There’s a cracking final in prospect in the women’s Italian Open, with Moscow-born Grand Slam champion Elena Rybakina taking on Ukrainian novice Anhelina Kalinina at Rome’s Foro Italico on Saturday evening.
Unsurprisingly, Wimbledon champion is a warm favourite to take the title in the last big event of note in the lead-up to the French Open.
She’s a 3/10 chance and the Kazakhstan representative is likely to prove difficult to beat.
However, Kalinina, who will be contesting the first big final of her career, won her only previous clash with Rybakina 6-4 2-6 6-4 on Charleston’s green clay in April last year.
Kalinina is playing just about as well as she has ever done, so there is hope that the outsider can at least make life tough for her opponent, even though the market suggests Rybakina is likely to triumph in straight sets.
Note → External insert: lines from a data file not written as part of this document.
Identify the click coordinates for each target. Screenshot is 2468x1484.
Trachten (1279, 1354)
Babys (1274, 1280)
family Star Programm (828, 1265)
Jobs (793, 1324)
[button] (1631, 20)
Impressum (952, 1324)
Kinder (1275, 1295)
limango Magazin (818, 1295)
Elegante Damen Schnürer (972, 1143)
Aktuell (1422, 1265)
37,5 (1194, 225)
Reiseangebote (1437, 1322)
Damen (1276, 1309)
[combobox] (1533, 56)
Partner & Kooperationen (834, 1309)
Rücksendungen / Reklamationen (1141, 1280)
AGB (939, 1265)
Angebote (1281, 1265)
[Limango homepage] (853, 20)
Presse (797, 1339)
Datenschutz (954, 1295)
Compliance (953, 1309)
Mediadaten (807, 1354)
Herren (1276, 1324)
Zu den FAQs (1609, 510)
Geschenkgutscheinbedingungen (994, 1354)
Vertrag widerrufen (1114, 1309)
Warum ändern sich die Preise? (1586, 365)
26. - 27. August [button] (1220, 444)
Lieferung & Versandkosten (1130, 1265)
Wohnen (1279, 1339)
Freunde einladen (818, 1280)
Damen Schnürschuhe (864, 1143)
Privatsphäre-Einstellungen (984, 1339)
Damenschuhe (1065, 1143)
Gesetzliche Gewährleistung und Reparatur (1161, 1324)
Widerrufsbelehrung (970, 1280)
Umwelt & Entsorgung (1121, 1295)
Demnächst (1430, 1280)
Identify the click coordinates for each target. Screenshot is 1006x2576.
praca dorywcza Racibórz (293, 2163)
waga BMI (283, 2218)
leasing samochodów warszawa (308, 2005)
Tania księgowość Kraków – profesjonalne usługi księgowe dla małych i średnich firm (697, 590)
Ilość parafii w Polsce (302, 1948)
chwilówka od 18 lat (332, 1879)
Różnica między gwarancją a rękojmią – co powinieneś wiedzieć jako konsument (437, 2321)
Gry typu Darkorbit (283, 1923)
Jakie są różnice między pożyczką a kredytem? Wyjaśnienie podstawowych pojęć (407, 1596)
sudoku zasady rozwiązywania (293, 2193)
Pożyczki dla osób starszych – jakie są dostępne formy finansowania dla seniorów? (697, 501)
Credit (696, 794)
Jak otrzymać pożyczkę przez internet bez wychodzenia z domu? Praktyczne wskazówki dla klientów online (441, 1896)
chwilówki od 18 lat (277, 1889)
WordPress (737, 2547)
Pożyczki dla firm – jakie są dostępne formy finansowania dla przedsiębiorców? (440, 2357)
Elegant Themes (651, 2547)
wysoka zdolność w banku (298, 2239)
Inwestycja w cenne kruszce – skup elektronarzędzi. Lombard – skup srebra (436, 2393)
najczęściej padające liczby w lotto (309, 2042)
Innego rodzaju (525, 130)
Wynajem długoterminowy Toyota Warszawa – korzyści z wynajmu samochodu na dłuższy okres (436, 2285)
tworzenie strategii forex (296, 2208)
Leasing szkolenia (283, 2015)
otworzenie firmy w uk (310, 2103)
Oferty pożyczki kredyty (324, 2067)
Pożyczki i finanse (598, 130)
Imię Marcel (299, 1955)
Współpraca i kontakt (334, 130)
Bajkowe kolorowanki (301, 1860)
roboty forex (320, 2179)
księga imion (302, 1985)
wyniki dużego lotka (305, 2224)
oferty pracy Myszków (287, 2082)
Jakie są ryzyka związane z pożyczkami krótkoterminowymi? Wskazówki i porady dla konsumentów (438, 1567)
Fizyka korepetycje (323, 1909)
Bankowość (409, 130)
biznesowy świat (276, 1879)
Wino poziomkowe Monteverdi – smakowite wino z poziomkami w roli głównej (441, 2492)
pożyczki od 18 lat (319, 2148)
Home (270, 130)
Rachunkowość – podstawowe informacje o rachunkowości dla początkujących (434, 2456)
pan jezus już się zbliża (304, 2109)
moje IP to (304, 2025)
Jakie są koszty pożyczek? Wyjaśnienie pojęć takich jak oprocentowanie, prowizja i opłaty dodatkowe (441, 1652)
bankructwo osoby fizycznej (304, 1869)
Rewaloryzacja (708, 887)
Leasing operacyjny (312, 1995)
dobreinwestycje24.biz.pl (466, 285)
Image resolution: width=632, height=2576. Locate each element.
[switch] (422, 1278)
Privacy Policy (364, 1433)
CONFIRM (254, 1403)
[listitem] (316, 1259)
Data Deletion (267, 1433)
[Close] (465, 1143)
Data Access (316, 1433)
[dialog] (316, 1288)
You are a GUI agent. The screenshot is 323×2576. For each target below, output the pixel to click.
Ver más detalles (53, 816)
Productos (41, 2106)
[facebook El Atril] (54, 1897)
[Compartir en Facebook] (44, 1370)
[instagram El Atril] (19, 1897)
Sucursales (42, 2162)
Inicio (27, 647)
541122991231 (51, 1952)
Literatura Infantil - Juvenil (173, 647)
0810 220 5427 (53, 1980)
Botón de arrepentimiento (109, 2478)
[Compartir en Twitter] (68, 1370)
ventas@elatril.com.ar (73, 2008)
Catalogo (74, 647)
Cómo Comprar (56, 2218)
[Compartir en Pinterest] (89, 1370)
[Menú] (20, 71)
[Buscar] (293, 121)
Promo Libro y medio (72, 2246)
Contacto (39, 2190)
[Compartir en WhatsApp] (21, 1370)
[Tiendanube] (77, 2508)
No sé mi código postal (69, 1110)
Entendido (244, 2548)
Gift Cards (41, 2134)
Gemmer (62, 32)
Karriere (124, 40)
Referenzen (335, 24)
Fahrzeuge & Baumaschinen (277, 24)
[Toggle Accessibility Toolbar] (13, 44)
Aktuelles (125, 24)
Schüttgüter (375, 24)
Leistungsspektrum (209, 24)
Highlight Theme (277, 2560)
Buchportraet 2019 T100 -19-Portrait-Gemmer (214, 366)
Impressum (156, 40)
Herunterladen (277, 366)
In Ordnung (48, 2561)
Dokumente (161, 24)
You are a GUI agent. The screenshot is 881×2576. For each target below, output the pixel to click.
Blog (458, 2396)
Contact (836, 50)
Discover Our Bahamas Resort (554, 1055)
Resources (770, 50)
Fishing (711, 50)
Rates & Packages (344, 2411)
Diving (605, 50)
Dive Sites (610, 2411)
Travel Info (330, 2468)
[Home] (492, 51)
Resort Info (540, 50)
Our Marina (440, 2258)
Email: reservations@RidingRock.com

|WTA Rome final: Elena Rybakina v Anhelina Kalinina
|Foro Italico, Rome, Italy
|19:00, Saturday 20th May 2023
|How to watch
|bet365 live Sports Streaming, Amazon Prime
|Elena Rybakina 3/10, Anhelina Kalinina 5/2
There has recently been a push to promote a ‘big three’ in women’s tennis - and the trio in the picture are Iga Swiatek, Australian Open champion and Wimbledon heroine Rybakina.
But while Rybakina had previously done her best work on faster surfaces, her efforts in Rome in the last week-and-a-half mean she must now be ranked one of the finest all-court players in the world.
If there was any doubting her credentials following her Wimbledon title triumph last July, Rybakina backed up her mission statement when reaching the final of the Australian Open in January.
The 23-year-old got off to a flyer in the Melbourne title match but had little answer to Sabalenka’s power game once the Minsk native got going in her 4-6 6-3 6-4 maiden Slam singles triumph.
Rest assured, though, that Rybakina has the talent to trouble Sabalenka more in future.
And with that in mind, it’s difficult to see how Kalinina, despite being three years older than Rybakina, can make it two wins in as many meetings with her Rome final foe.
That ‘big three’ notion carries a good deal of weight and, of Sabalenka and Rybakina, it’s the latter who looks more capable of troubling Swiatek in the coming years.
This week saw Rybakina post her third straight win over the Polish world number one - the pair have met on four occasions - and there is no fluke whatsoever in the Kazakhstan resident’s run of victories.
Kalinina should be in her physical prime at 26 years of age and so perhaps it’s no coincidence that she has only now posted the best performance of her career at a big tournament.
Seeded 30th in Rome, Kalinina has beaten Anna Blinkova and former Grand Slam singles champion Sofia Kenin in straight sets before a run of three-set triumphs over Slam singles finalist Madison Keys, the hugely promising Qinwen Zheng and, in the semi-finals, 11th seed Veronika Kudermetova.
That’s a terrific effort by anyone’s standards and entitles Kalinina to a good deal of respect, even against the hugely talented Rybakina.
Kalinina is not without a chance of upsetting the odds in the final, especially considering the quality of the performances she has posted in Italy in the last week-and-a-half.
But the fact she’s a 5/2 shot to defeat Rybakina should give punters a clue as to her chances of causing another surprise on Saturday night.
Weighing up all the factors, such as the form of Rybakina and Kalinina and their previous history, it’s difficult to argue with the oddsmakers’ expectations of a Rybakina triumph.
However, while a straight-sets win for the favourite is available at just 5/6, punters may get a lot more bang for their buck by backing Rybakina to win in three sets at 13/5.
There’s even a chance that Rybakina, with a view to Roland Garros which starts later in May, may not be fully fired up for her Rome final appointment.
And with Kalinina having shown plenty of appetite for a battle in the Eternal City this year, allied to the fact that she won two sets against Rybakina in their previous rumble, it’s worth taking the chance that she could win a set in their second encounter.
A case can also be made for backing a three-set match at 6/4 - it’s 1/2 that the clash is over in two sets.
But considering Kalinina’s inexperience in big matches compared to that of her younger opponent, it’s probably worth sticking with the favourite, who looks a sure-fire future world number one.